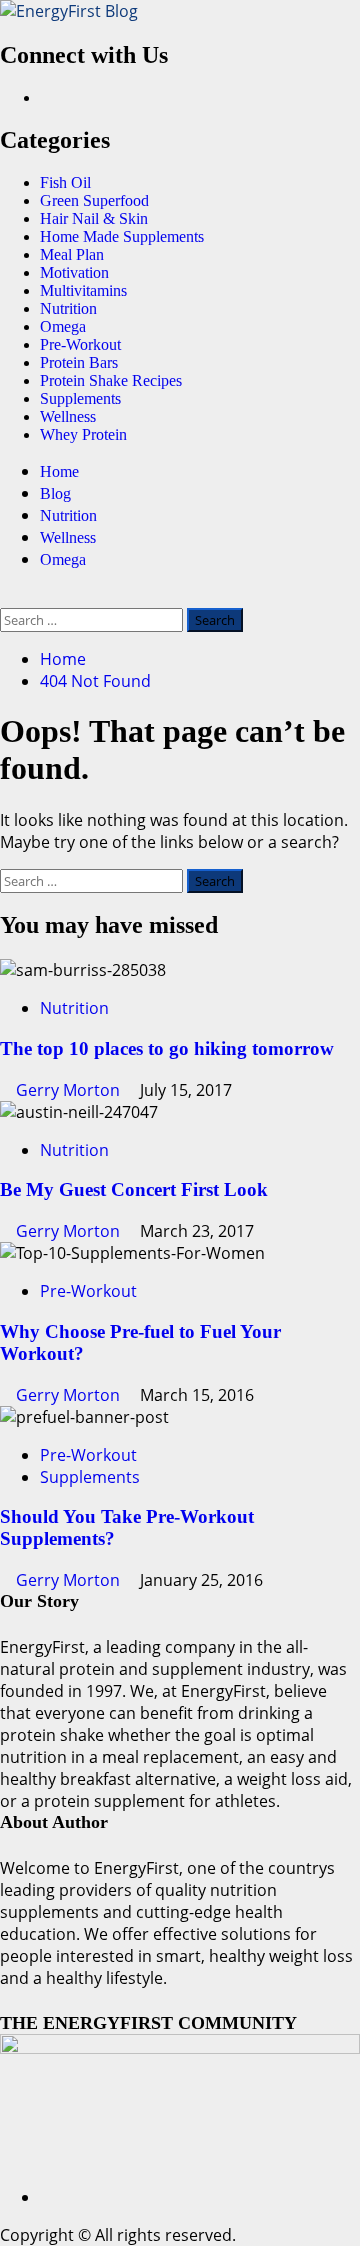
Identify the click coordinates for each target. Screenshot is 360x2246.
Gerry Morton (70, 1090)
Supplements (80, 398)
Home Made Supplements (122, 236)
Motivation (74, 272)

==

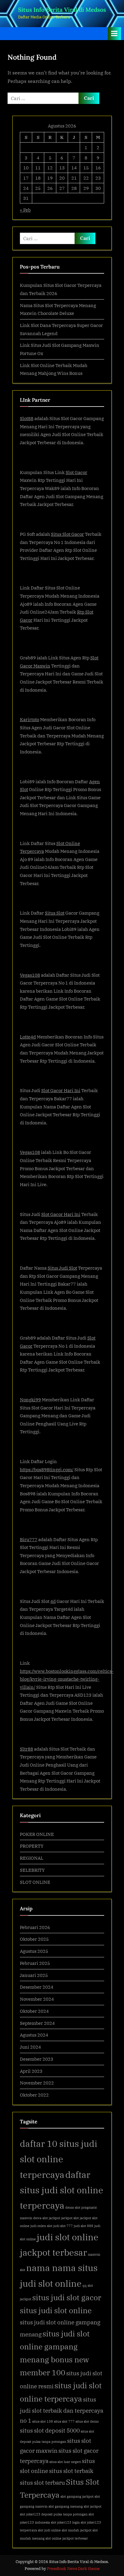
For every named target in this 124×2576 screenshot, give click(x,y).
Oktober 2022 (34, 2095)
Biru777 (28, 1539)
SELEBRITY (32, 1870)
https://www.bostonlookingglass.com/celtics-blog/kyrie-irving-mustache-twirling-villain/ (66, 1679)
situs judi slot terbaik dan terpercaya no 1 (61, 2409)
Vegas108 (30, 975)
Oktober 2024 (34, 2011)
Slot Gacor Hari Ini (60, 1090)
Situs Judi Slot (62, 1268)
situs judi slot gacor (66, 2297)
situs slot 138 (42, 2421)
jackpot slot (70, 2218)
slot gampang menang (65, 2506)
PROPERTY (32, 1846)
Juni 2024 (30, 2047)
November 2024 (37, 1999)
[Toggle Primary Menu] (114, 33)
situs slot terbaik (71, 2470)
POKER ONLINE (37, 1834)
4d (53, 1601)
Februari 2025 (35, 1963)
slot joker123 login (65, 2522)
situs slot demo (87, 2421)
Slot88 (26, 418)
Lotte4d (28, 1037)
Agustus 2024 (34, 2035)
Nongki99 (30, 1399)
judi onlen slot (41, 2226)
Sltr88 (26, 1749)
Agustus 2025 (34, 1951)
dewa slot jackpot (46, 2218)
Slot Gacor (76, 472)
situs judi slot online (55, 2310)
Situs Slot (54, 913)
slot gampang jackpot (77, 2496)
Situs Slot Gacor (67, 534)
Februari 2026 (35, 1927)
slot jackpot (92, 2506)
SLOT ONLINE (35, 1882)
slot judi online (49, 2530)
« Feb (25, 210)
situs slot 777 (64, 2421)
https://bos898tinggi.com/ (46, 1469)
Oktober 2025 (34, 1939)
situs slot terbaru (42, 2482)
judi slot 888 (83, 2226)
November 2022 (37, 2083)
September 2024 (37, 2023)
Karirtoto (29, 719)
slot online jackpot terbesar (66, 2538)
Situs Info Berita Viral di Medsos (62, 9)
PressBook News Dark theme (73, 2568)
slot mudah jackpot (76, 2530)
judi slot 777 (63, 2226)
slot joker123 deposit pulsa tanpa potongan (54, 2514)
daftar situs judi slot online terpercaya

## Problem to work on
Among the entries above, find the line with "Slot88 (26, 418)" and the line with "daftar situs judi slot online terpercaya"; give again exactly these two lines and all lines between them.

## Solution to the problem
Slot88 (26, 418)
Lotte4d (28, 1037)
Agustus 2024 (34, 2035)
Nongki99 (30, 1399)
judi onlen slot (41, 2226)
Sltr88 (26, 1749)
Agustus 2025 (34, 1951)
dewa slot jackpot (46, 2218)
Slot Gacor (76, 472)
situs judi slot online (55, 2310)
Situs Slot (54, 913)
slot gampang jackpot (77, 2496)
Situs Slot Gacor (67, 534)
Februari 2026 (35, 1927)
slot jackpot (92, 2506)
SLOT ONLINE (35, 1882)
slot judi online (49, 2530)
« Feb (25, 210)
situs slot 777 (64, 2421)
https://bos898tinggi.com/ (46, 1469)
Oktober 2025 (34, 1939)
situs slot terbaru (42, 2482)
judi slot 888 (83, 2226)
November 2022 (37, 2083)
September 2024 (37, 2023)
Karirtoto (29, 719)
slot online jackpot terbesar (66, 2538)
Situs Info Berita Viral di Medsos (62, 9)
PressBook News Dark theme (73, 2568)
slot mudah jackpot (76, 2530)
judi slot 777 (63, 2226)
slot joker123 deposit pulsa tanpa potongan (54, 2514)
daftar situs judi slot online terpercaya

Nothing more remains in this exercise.